• Work required: This exercise needs the listing below duplicated exactly.

• Data provided:
************
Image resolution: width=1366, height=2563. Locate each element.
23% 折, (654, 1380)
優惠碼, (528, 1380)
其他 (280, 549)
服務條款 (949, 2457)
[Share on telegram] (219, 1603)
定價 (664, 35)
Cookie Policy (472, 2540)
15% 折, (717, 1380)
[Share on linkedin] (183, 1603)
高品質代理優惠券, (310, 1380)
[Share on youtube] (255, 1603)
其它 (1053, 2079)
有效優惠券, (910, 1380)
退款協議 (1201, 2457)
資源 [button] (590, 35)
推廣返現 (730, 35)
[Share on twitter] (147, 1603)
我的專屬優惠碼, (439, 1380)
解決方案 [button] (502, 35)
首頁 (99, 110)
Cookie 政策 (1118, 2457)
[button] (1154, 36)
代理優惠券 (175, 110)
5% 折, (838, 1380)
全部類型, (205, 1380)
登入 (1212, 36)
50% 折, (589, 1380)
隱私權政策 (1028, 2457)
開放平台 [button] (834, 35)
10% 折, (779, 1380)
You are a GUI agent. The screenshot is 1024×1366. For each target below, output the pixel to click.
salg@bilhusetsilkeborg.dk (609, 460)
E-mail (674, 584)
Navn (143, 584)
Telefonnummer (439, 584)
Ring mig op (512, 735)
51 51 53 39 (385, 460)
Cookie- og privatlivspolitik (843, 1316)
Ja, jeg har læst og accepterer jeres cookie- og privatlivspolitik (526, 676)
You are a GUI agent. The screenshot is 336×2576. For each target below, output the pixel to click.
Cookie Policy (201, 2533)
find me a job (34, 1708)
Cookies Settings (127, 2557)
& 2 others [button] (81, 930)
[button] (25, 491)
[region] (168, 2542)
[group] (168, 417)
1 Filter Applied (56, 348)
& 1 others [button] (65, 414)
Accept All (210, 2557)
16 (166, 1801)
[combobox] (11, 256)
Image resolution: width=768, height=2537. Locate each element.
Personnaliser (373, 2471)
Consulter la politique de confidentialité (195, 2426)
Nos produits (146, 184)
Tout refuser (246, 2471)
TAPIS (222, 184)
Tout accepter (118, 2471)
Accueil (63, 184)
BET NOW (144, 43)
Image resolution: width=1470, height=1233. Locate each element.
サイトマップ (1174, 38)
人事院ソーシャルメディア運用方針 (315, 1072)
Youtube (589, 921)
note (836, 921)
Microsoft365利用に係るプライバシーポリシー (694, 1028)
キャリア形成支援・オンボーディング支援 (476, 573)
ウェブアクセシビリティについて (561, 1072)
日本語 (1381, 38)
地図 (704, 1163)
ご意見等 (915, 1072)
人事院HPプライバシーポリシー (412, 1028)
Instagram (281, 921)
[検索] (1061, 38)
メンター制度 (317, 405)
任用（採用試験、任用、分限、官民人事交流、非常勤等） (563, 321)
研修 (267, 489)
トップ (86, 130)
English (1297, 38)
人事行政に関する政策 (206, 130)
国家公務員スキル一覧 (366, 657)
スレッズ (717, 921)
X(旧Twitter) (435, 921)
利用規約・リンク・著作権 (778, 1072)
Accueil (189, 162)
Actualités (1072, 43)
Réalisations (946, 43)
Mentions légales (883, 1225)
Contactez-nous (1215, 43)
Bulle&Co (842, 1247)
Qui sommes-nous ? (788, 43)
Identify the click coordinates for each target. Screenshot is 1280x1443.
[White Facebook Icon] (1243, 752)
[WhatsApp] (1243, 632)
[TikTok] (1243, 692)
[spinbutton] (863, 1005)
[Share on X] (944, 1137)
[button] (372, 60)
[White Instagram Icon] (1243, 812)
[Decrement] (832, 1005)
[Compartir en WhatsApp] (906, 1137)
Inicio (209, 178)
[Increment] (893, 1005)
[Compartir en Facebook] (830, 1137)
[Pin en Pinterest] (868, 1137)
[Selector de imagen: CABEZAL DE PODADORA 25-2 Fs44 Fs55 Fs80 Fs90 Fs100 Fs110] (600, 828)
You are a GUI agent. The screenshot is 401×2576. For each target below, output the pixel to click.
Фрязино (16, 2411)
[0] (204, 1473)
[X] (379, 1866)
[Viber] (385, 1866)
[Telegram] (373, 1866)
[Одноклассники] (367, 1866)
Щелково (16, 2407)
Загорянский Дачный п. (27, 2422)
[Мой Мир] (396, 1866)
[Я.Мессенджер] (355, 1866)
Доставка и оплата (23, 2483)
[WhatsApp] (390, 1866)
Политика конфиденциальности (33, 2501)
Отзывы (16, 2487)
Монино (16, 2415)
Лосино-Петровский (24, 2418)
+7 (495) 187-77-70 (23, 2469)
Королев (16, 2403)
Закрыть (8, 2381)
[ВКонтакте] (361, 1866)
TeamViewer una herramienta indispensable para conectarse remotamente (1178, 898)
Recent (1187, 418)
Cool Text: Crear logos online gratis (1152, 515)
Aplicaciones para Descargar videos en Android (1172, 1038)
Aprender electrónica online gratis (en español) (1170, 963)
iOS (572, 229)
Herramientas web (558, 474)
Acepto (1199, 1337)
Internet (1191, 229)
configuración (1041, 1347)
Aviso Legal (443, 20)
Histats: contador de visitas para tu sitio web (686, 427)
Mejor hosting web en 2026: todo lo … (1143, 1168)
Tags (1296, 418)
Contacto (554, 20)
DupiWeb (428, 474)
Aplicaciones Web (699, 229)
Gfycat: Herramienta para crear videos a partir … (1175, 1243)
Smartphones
************
• Your solution:
Image resolution: width=1366, height=2563. Locate each element.
23% 折, (654, 1380)
優惠碼, (528, 1380)
其他 (280, 549)
服務條款 (949, 2457)
[Share on telegram] (219, 1603)
定價 (664, 35)
Cookie Policy (472, 2540)
15% 折, (717, 1380)
[Share on linkedin] (183, 1603)
高品質代理優惠券, (310, 1380)
[Share on youtube] (255, 1603)
其它 (1053, 2079)
有效優惠券, (910, 1380)
退款協議 (1201, 2457)
資源 [button] (590, 35)
推廣返現 (730, 35)
[Share on twitter] (147, 1603)
我的專屬優惠碼, (439, 1380)
解決方案 [button] (502, 35)
首頁 (99, 110)
Cookie 政策 (1118, 2457)
[button] (1154, 36)
代理優惠券 (175, 110)
5% 折, (838, 1380)
全部類型, (205, 1380)
登入 (1212, 36)
50% 折, (589, 1380)
隱私權政策 (1028, 2457)
開放平台 [button] (834, 35)
10% 折, (779, 1380)
You are a GUI agent. The screenshot is 1024×1366. For each target below, output the pixel to click.
salg@bilhusetsilkeborg.dk (609, 460)
E-mail (674, 584)
Navn (143, 584)
Telefonnummer (439, 584)
Ring mig op (512, 735)
51 51 53 39 (385, 460)
Cookie- og privatlivspolitik (843, 1316)
Ja, jeg har læst og accepterer jeres cookie- og privatlivspolitik (526, 676)
You are a GUI agent. The screenshot is 336×2576. For each target below, output the pixel to click.
Cookie Policy (201, 2533)
find me a job (34, 1708)
Cookies Settings (127, 2557)
& 2 others [button] (81, 930)
[button] (25, 491)
[region] (168, 2542)
[group] (168, 417)
1 Filter Applied (56, 348)
& 1 others [button] (65, 414)
Accept All (210, 2557)
16 (166, 1801)
[combobox] (11, 256)
Image resolution: width=768, height=2537. Locate each element.
Personnaliser (373, 2471)
Consulter la politique de confidentialité (195, 2426)
Nos produits (146, 184)
Tout refuser (246, 2471)
TAPIS (222, 184)
Tout accepter (118, 2471)
Accueil (63, 184)
BET NOW (144, 43)
Image resolution: width=1470, height=1233. Locate each element.
サイトマップ (1174, 38)
人事院ソーシャルメディア運用方針 (315, 1072)
Youtube (589, 921)
note (836, 921)
Microsoft365利用に係るプライバシーポリシー (694, 1028)
キャリア形成支援・オンボーディング支援 (476, 573)
ウェブアクセシビリティについて (561, 1072)
日本語 (1381, 38)
地図 (704, 1163)
ご意見等 (915, 1072)
人事院HPプライバシーポリシー (412, 1028)
Instagram (281, 921)
[検索] (1061, 38)
メンター制度 (317, 405)
任用（採用試験、任用、分限、官民人事交流、非常勤等） (563, 321)
研修 (267, 489)
トップ (86, 130)
English (1297, 38)
人事行政に関する政策 (206, 130)
国家公務員スキル一覧 (366, 657)
スレッズ (717, 921)
X(旧Twitter) (435, 921)
利用規約・リンク・著作権 (778, 1072)
Accueil (189, 162)
Actualités (1072, 43)
Réalisations (946, 43)
Mentions légales (883, 1225)
Contactez-nous (1215, 43)
Bulle&Co (842, 1247)
Qui sommes-nous ? (788, 43)
Identify the click coordinates for each target. Screenshot is 1280x1443.
[White Facebook Icon] (1243, 752)
[WhatsApp] (1243, 632)
[TikTok] (1243, 692)
[spinbutton] (863, 1005)
[Share on X] (944, 1137)
[button] (372, 60)
[White Instagram Icon] (1243, 812)
[Decrement] (832, 1005)
[Compartir en WhatsApp] (906, 1137)
Inicio (209, 178)
[Increment] (893, 1005)
[Compartir en Facebook] (830, 1137)
[Pin en Pinterest] (868, 1137)
[Selector de imagen: CABEZAL DE PODADORA 25-2 Fs44 Fs55 Fs80 Fs90 Fs100 Fs110] (600, 828)
You are a GUI agent. The screenshot is 401×2576. For each target below, output the pixel to click.
Фрязино (16, 2411)
[0] (204, 1473)
[X] (379, 1866)
[Viber] (385, 1866)
[Telegram] (373, 1866)
[Одноклассники] (367, 1866)
Щелково (16, 2407)
Загорянский Дачный п. (27, 2422)
[Мой Мир] (396, 1866)
[Я.Мессенджер] (355, 1866)
Доставка и оплата (23, 2483)
[WhatsApp] (390, 1866)
Политика конфиденциальности (33, 2501)
Отзывы (16, 2487)
Монино (16, 2415)
Лосино-Петровский (24, 2418)
+7 (495) 187-77-70 (23, 2469)
Королев (16, 2403)
Закрыть (8, 2381)
[ВКонтакте] (361, 1866)
TeamViewer una herramienta indispensable para conectarse remotamente (1178, 898)
Recent (1187, 418)
Cool Text: Crear logos online gratis (1152, 515)
Aplicaciones para Descargar videos en Android (1172, 1038)
Aprender electrónica online gratis (en español) (1170, 963)
iOS (572, 229)
Herramientas web (558, 474)
Acepto (1199, 1337)
Internet (1191, 229)
configuración (1041, 1347)
Aviso Legal (443, 20)
Histats: contador de visitas para tu sitio web (686, 427)
Mejor hosting web en 2026: todo lo … (1143, 1168)
Tags (1296, 418)
Contacto (554, 20)
DupiWeb (428, 474)
Aplicaciones Web (699, 229)
Gfycat: Herramienta para crear videos a partir … (1175, 1243)
Smartphones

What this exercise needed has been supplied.